Copy every one of the records below word for word, leaving out the pictures.

§ **Provided information**:
* * *

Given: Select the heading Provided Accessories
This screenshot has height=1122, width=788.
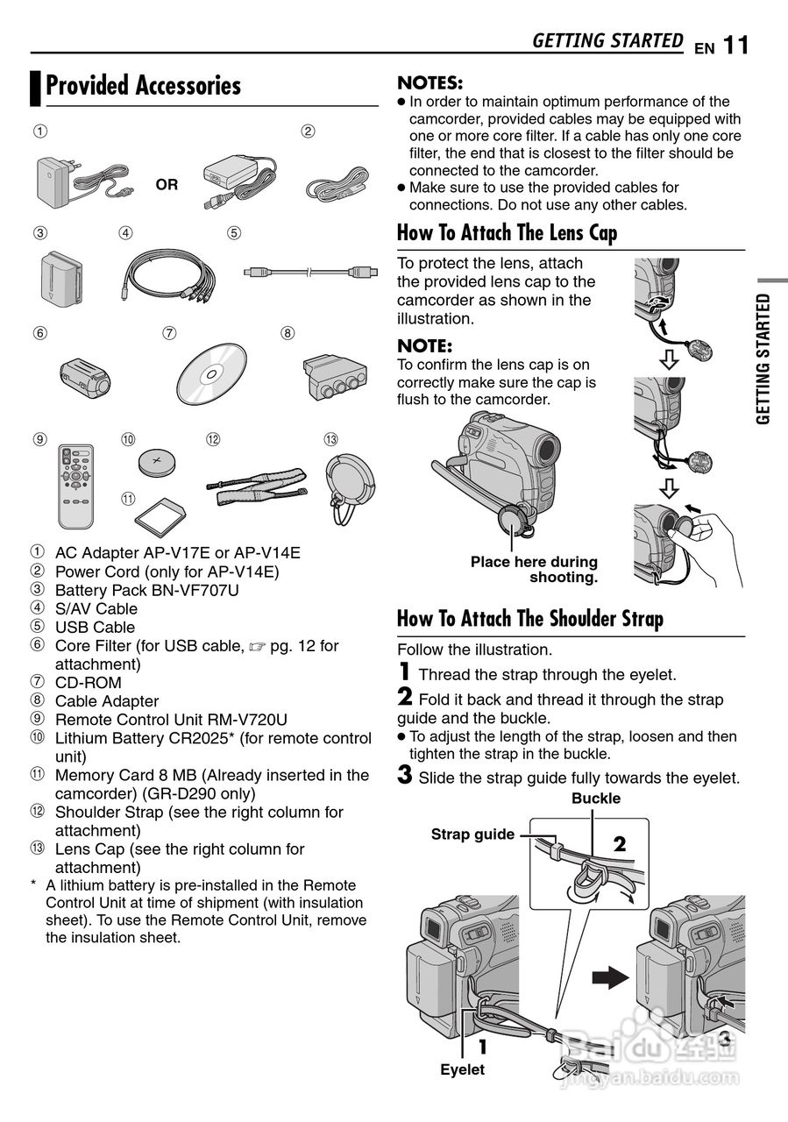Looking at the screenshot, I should pos(143,86).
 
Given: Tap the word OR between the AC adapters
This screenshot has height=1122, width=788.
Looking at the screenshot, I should pos(167,185).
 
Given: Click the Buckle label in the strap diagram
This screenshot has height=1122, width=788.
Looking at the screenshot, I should pos(596,799).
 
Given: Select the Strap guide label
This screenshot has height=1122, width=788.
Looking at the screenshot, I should pos(472,834).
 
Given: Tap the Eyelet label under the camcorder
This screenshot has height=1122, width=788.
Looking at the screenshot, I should pos(462,1069).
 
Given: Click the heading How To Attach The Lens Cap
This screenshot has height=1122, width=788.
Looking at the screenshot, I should pos(507,233).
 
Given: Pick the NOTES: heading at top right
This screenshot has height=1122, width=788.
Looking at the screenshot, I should pos(430,83).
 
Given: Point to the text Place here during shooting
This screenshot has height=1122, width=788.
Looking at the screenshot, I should pos(534,570).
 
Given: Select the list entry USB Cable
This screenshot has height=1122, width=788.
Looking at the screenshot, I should pos(95,628).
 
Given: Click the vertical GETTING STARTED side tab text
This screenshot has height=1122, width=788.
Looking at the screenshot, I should pos(763,359).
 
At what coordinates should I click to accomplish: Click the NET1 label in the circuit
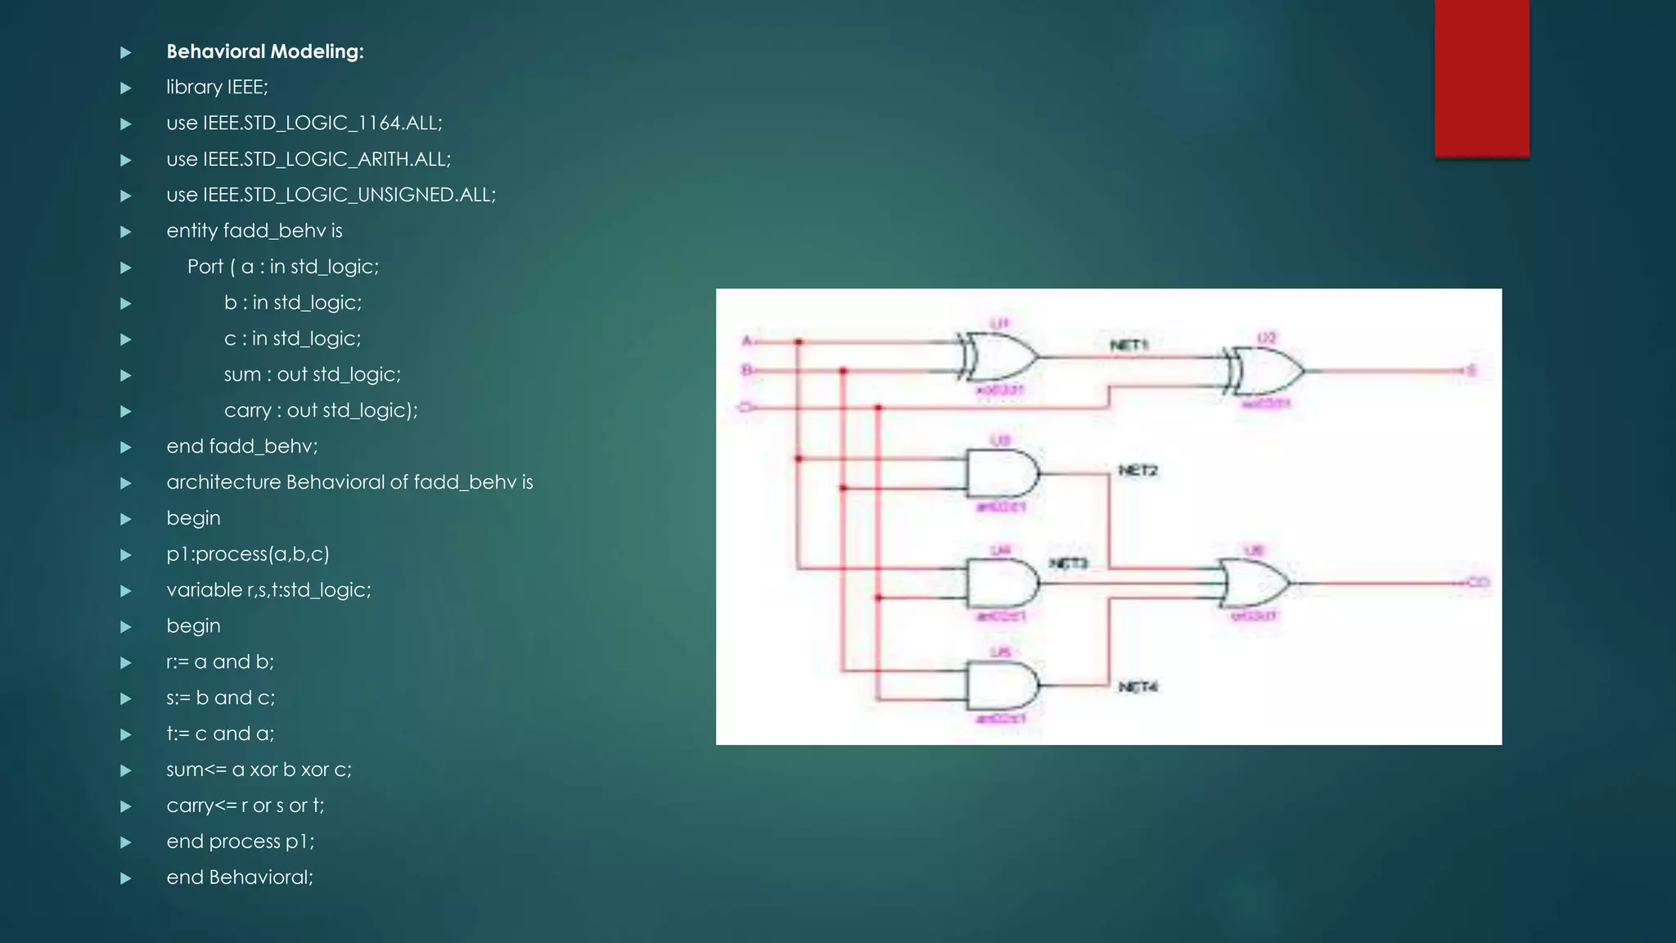click(1129, 345)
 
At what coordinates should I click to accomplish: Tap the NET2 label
click(1138, 471)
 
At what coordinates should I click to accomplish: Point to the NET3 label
click(1068, 563)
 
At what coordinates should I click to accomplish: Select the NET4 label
click(1138, 687)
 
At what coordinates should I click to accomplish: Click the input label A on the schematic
click(746, 341)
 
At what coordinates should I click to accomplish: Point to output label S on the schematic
click(1471, 371)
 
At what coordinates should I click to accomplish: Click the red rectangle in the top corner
click(1481, 78)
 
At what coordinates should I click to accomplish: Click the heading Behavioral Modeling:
click(265, 52)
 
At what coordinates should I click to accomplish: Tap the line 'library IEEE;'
click(217, 87)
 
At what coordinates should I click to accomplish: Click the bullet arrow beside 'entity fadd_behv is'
click(126, 232)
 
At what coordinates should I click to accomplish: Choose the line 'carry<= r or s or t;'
click(246, 805)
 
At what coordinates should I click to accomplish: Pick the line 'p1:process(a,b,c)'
click(248, 554)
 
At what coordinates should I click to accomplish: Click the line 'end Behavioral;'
click(240, 878)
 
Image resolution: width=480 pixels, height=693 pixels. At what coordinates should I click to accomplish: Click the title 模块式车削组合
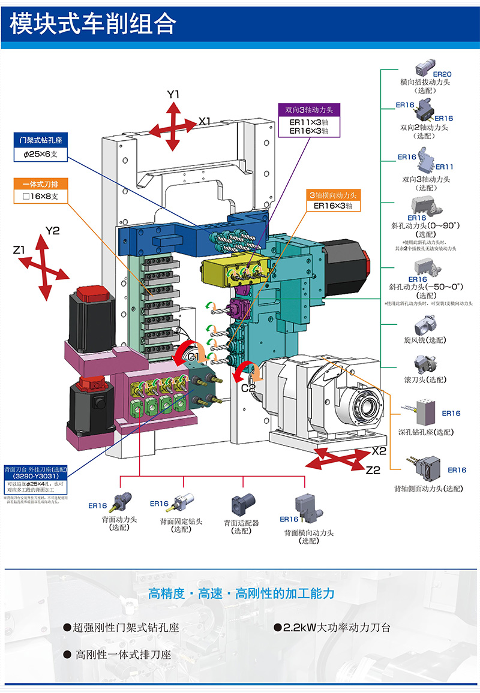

* * *

§ **Complete response**:
Given: Select the heading Provided Accessories
This screenshot has height=1122, width=788.
Looking at the screenshot, I should pos(143,86).
 
Given: Tap the word OR between the AC adapters
This screenshot has height=1122, width=788.
Looking at the screenshot, I should pos(167,185).
 
Given: Click the Buckle label in the strap diagram
This screenshot has height=1122, width=788.
Looking at the screenshot, I should pos(596,799).
 
Given: Select the Strap guide label
This screenshot has height=1122, width=788.
Looking at the screenshot, I should pos(472,834).
 
Given: Tap the Eyelet label under the camcorder
This screenshot has height=1122, width=788.
Looking at the screenshot, I should pos(462,1069).
 
Given: Click the heading How To Attach The Lens Cap
This screenshot has height=1122, width=788.
Looking at the screenshot, I should pos(507,233).
 
Given: Pick the NOTES: heading at top right
This screenshot has height=1122, width=788.
Looking at the screenshot, I should pos(430,83).
 
Given: Point to the text Place here during shooting
This screenshot has height=1122, width=788.
Looking at the screenshot, I should pos(534,570).
 
Given: Select the list entry USB Cable
This screenshot has height=1122, width=788.
Looking at the screenshot, I should pos(95,628).
 
Given: Click the vertical GETTING STARTED side tab text
This screenshot has height=1122, width=788.
Looking at the screenshot, I should pos(763,359).
 
At what coordinates should I click to accomplish: Click the NET1 label in the circuit
click(1129, 345)
 
At what coordinates should I click to accomplish: Tap the NET2 label
click(1138, 471)
 
At what coordinates should I click to accomplish: Point to the NET3 label
click(1068, 563)
 
At what coordinates should I click to accomplish: Select the NET4 label
click(1138, 687)
 
At what coordinates should I click to accomplish: Click the input label A on the schematic
click(746, 341)
 
At what coordinates should I click to accomplish: Point to output label S on the schematic
click(1471, 371)
 
At what coordinates should I click to accomplish: Click the red rectangle in the top corner
click(1481, 78)
 
At what coordinates should I click to accomplish: Click the heading Behavioral Modeling:
click(265, 52)
 
At what coordinates should I click to accomplish: Tap the line 'library IEEE;'
click(217, 87)
 
At what coordinates should I click to accomplish: Click the bullet arrow beside 'entity fadd_behv is'
click(126, 232)
 
At what coordinates should I click to accomplish: Choose the line 'carry<= r or s or t;'
click(246, 805)
 
At what coordinates should I click to accomplish: Pick the line 'p1:process(a,b,c)'
click(248, 554)
 
At what coordinates should I click to accomplish: Click the line 'end Behavioral;'
click(240, 878)
 
Image resolution: width=480 pixels, height=693 pixels. At what coordinates should I click to accomplish: Click the title 模块式车削组合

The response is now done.